EXERCISE DIRECTIONS>
Count the lines in the records below that contain the string "screenshot". Reply with only the number.

#### SUPPLIED RECORDS ####

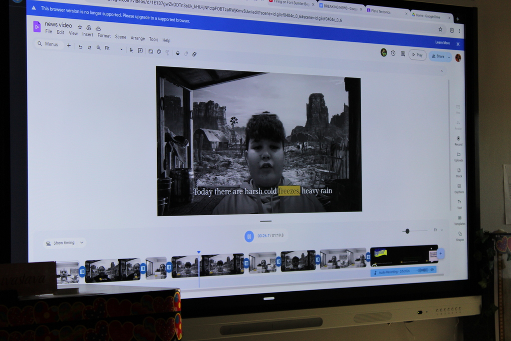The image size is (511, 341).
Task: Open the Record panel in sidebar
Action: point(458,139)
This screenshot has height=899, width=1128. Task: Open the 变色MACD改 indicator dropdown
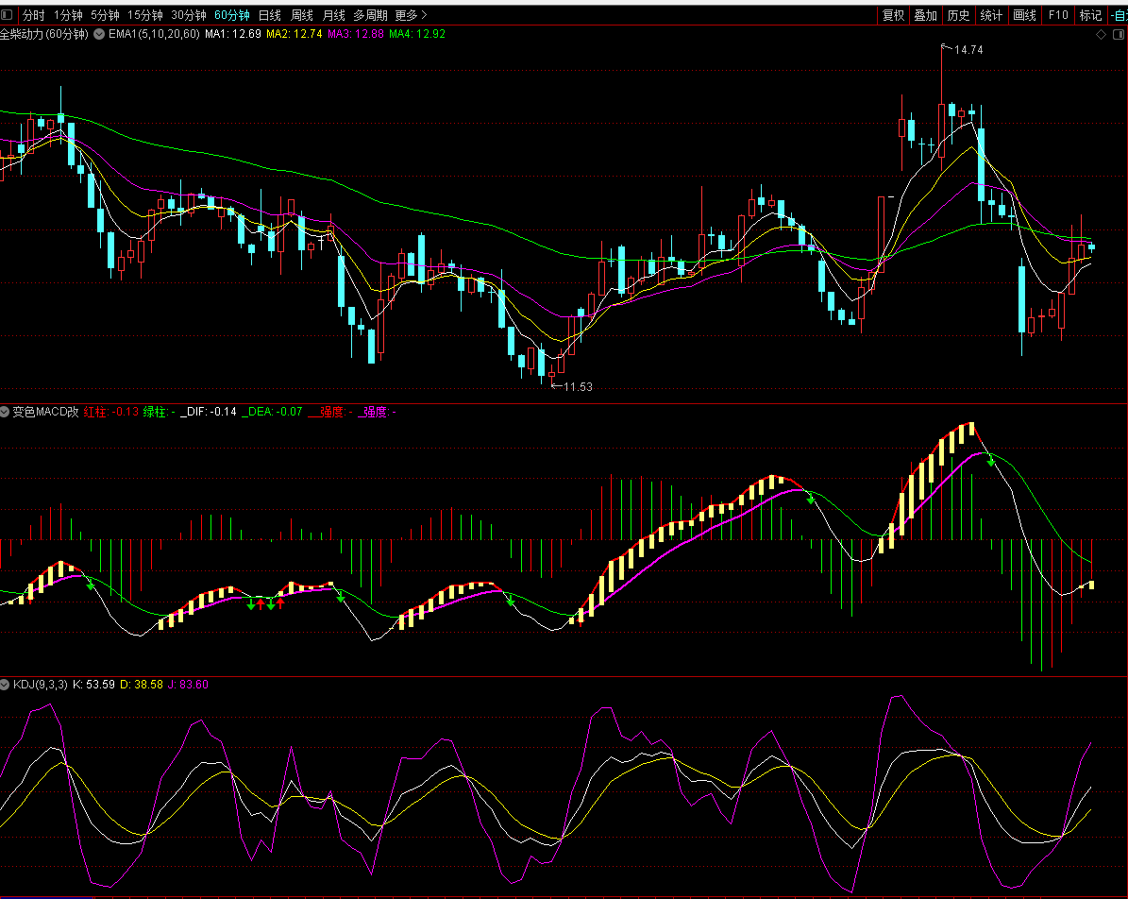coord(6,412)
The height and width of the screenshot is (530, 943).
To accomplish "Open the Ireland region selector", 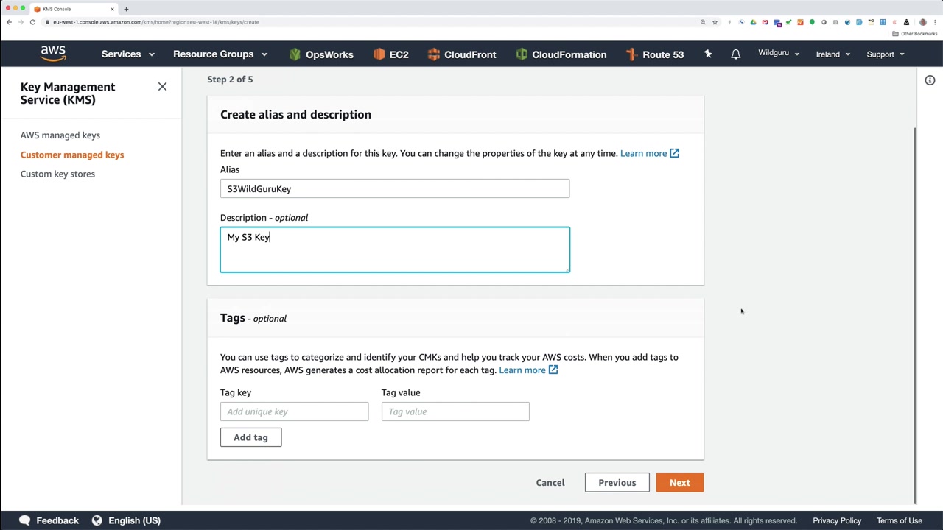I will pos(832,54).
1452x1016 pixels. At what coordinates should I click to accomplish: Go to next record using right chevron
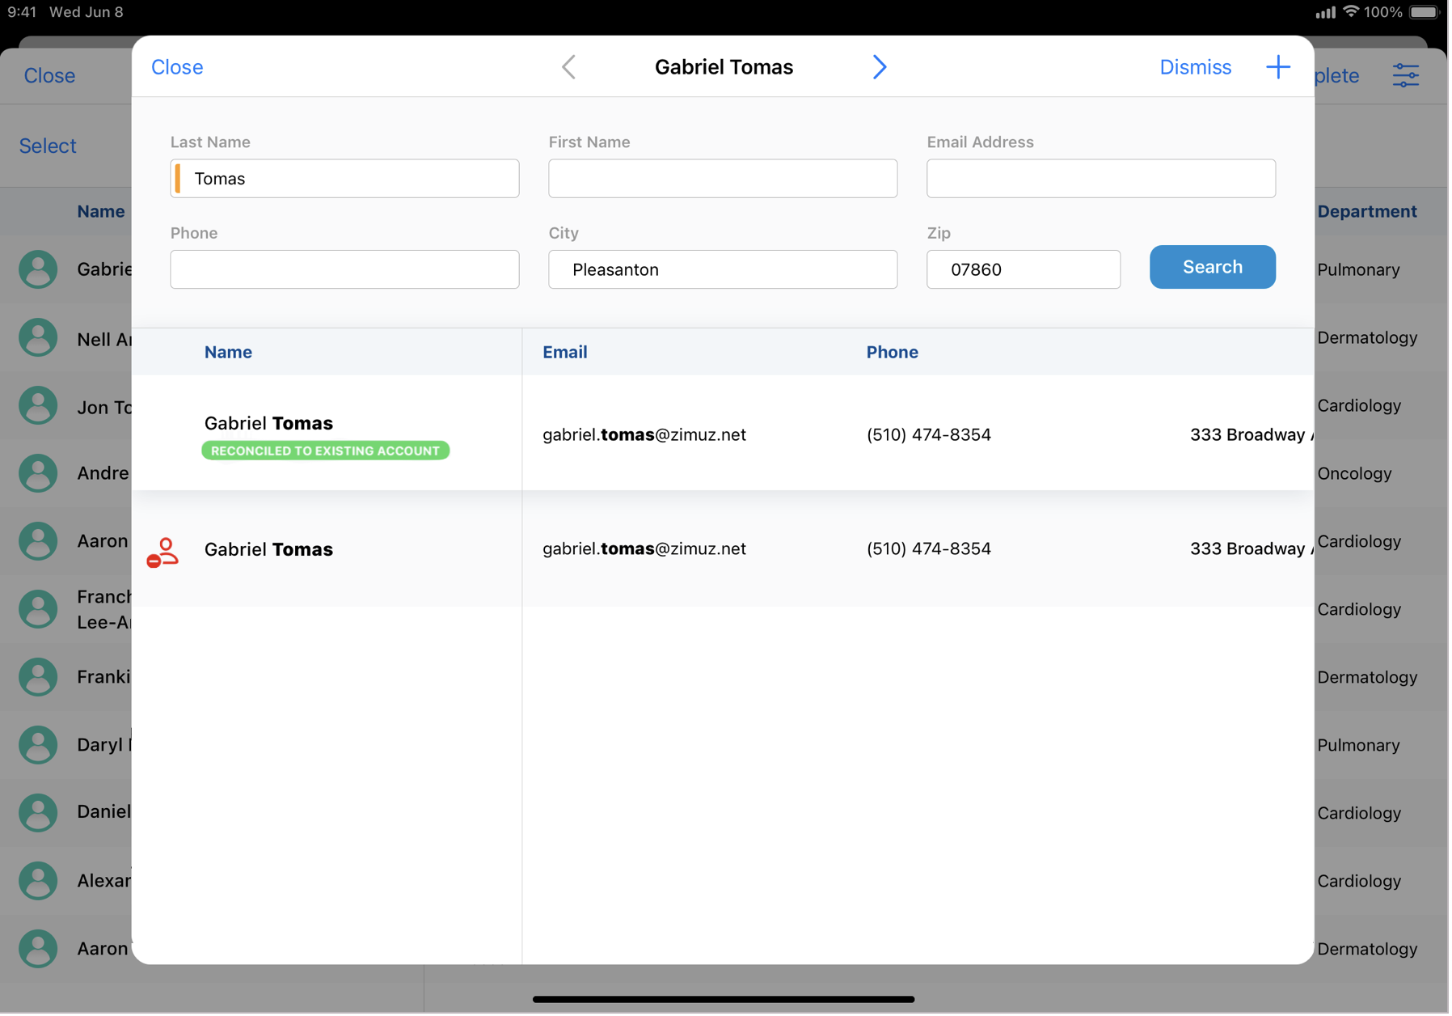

####

EXERCISE SOLUTION>
2